Here is the confusion. I think you are attacking me. It feels like you are attacking me because old emotions that we have no conscious access to, emotions that are stored forever in our amygdala, get triggered and fired off as if the old hurt is occurring at the moment you are snarling at me! So, of course, for the sake of my survival, I must defend myself some way or another and one way is to intentionally hurt you.
As we grow into a toddler and a preschooler, many of these initial wounds become intertwined with feelings of guilt when we are told we have done something naughty. And often times, we have done something naughty. Perhaps whatever it is just doesn’t call for the death penalty. But that’s what is administered when we get the evil eye, or we are shunned, or worse physically hit or verbally attacked and shamed. Or even worse, when our parents tell us, “I am disappointed in you.” That perhaps is the worse. See if you can figure out why, from your own experience and your own use of those same deadly words with your own children.
We are basically telling a child he or she is not a good enough mirror to reflect just how wonderful we are as parents. But that is never a child’s job, not even an adult child’s job. As parents, we have to create our own internal mirrors for that validation. We literally destroy our children’s soul when we try to shape them into being that mirror for us.
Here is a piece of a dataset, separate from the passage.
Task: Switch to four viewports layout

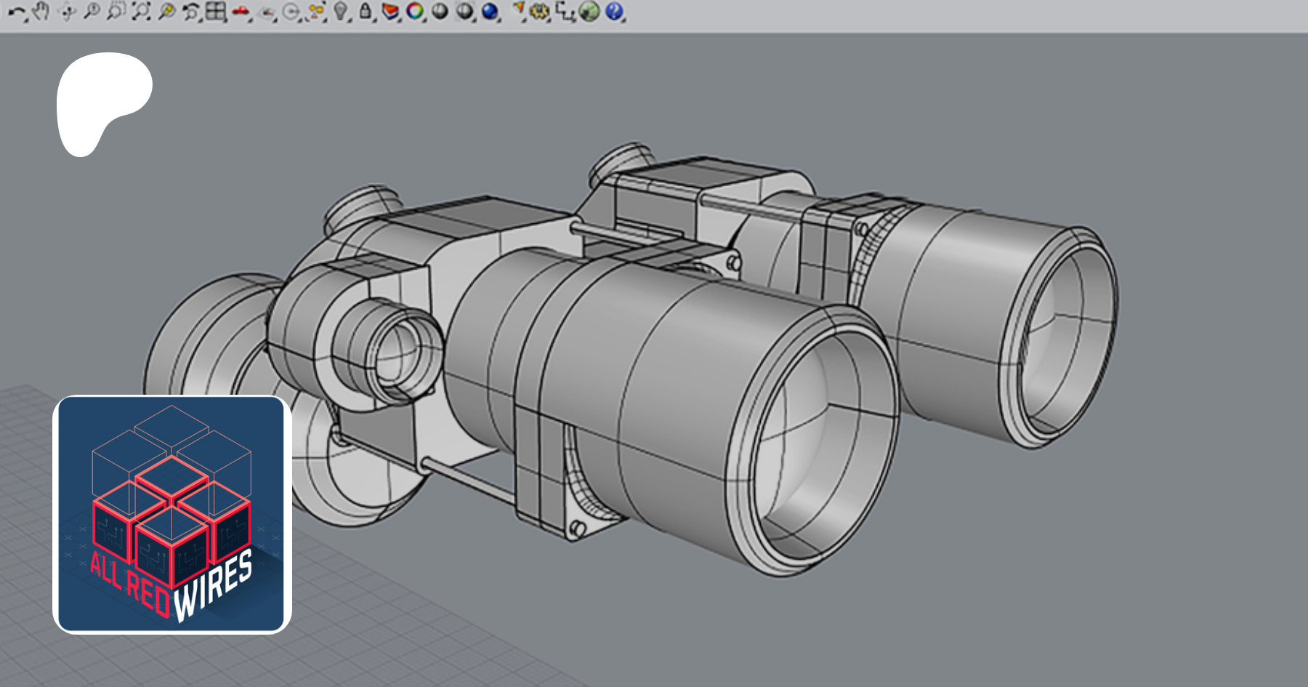Action: pos(216,12)
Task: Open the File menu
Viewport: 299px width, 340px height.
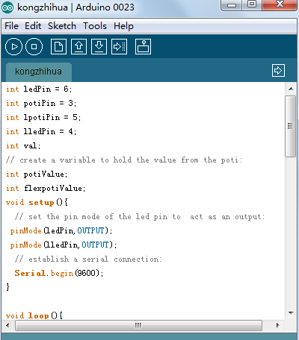Action: pos(11,26)
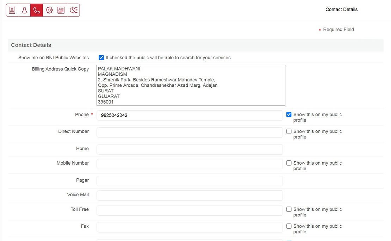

So we enter marriage or a relationship, loaded for bear. We either have vowed never to allow another attack on our soul, or we are so used to being attack that we invite one after another. Our connection to each other is not characterized by a sense of preciousness, that feeling that hopefully most of us feel when we hold an infant. Instead, our relationship becomes a game. We are desperate to keep score. We must always keep the score even. No one can win, but both of us continue to lose day after day.
Our relationship becomes an exercise in making sure we attack first or avoiding attacks all together by closing our hearts, withdrawing, and eventually withholding.
In From The Frying Pan To The Jacuzzi, Chapter five invites us to get it that we are all "growed up" and can’t get into trouble anymore. It is not about becoming perfect or impervious to making mistakes. It is simply acknowledging that, as adults, we can no longer get into trouble the way we did as kids.
One of the benefits of realizing that we are all "growed up" and can’t get into trouble is it short-circuits this survival behavior described above. We begin to recognize ourselves as grown-up and if for no other reason than this simple recognition, begin then to treat each other as grown-up rather than as a naughty child.
Treating each other as grown-up, as equals, gives us our best chance at loving each other.